- [ASSIGNMENT] An exact reproduction of the listing is wanted, with the pictures dropped.

- [THE DATA]
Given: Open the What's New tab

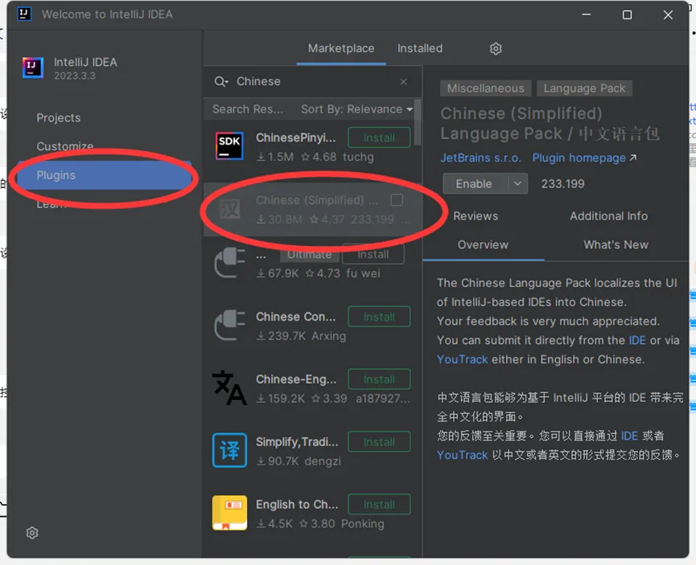Looking at the screenshot, I should [x=616, y=245].
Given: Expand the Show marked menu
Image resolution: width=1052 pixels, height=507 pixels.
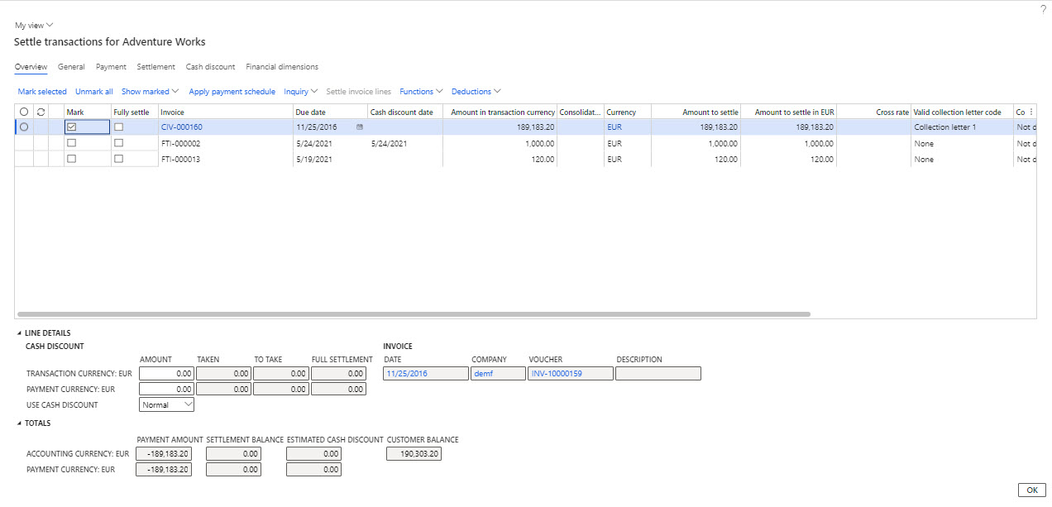Looking at the screenshot, I should 150,92.
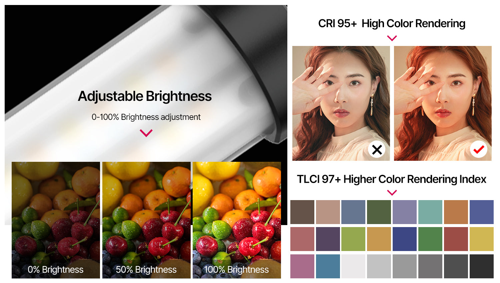This screenshot has width=500, height=283.
Task: Click the right portrait with accurate color rendering
Action: [443, 103]
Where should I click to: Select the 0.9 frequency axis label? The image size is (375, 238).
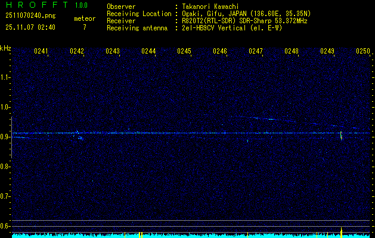5,137
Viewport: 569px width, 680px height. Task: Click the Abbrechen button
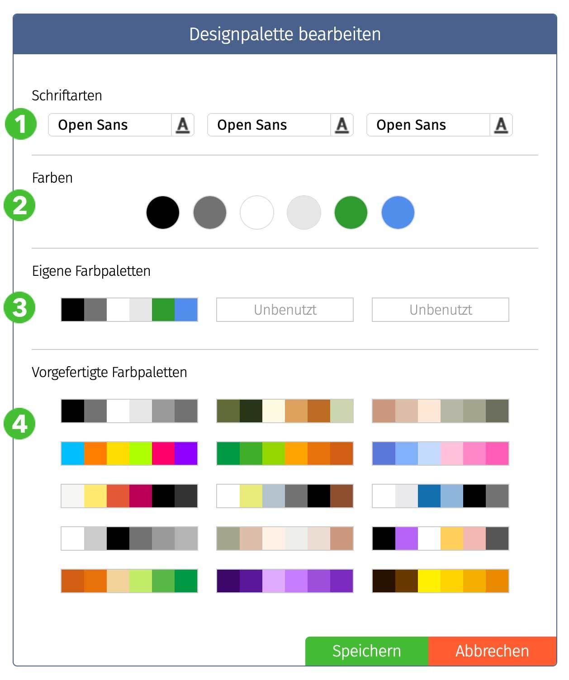click(x=492, y=651)
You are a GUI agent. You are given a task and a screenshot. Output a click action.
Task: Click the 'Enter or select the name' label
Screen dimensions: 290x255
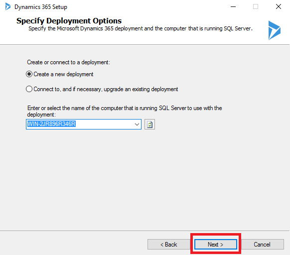click(x=125, y=112)
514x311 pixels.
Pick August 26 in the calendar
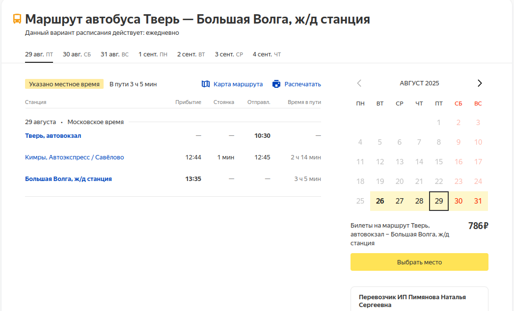click(x=380, y=201)
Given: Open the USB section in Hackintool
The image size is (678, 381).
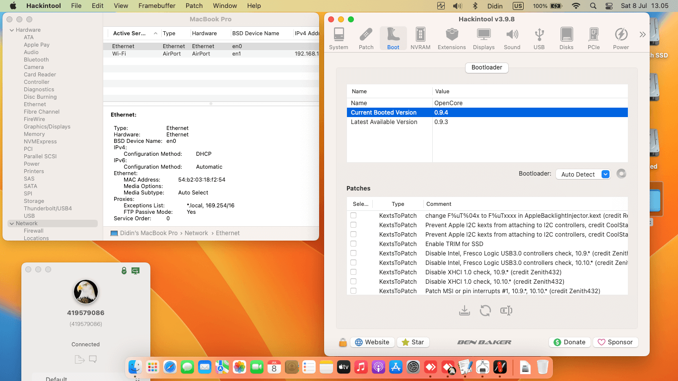Looking at the screenshot, I should [539, 39].
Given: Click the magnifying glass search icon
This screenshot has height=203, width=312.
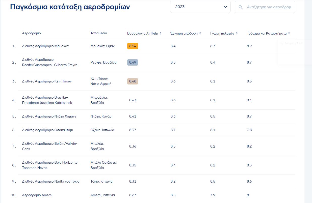Looking at the screenshot, I should 241,7.
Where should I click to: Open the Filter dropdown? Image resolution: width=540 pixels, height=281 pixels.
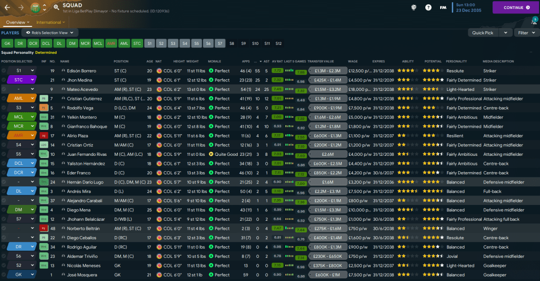pyautogui.click(x=526, y=33)
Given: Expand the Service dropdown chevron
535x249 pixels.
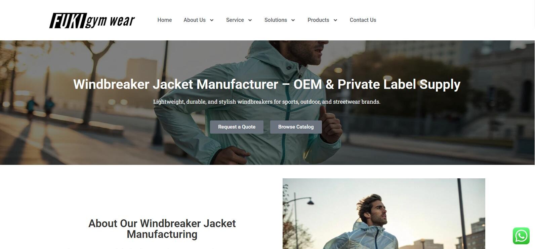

- [FINAL ANSWER]
Given: Open the What's New tab

Looking at the screenshot, I should [x=616, y=245].
Given: Expand the Show marked menu
Image resolution: width=1052 pixels, height=507 pixels.
Looking at the screenshot, I should 150,92.
This screenshot has width=500, height=283.
Task: Click the right portrait with accurate color rendering
Action: [443, 103]
Where should I click to: Select the 0.9 frequency axis label? The image size is (375, 238).
5,137
Viewport: 569px width, 680px height. Task: Click the Abbrechen button
click(x=492, y=651)
You are a GUI agent. You are given a task and a screenshot. Output a click action.
Task: Click the 'Enter or select the name' label
Screen dimensions: 290x255
click(x=125, y=112)
514x311 pixels.
Pick August 26 in the calendar
click(x=380, y=201)
Given: Open the USB section in Hackintool
The image size is (678, 381).
Looking at the screenshot, I should [539, 39].
Given: Click the magnifying glass search icon
This screenshot has height=203, width=312.
Looking at the screenshot, I should 241,7.
Where should I click to: Open the Filter dropdown? Image resolution: width=540 pixels, height=281 pixels.
pyautogui.click(x=526, y=33)
Given: Expand the Service dropdown chevron
535x249 pixels.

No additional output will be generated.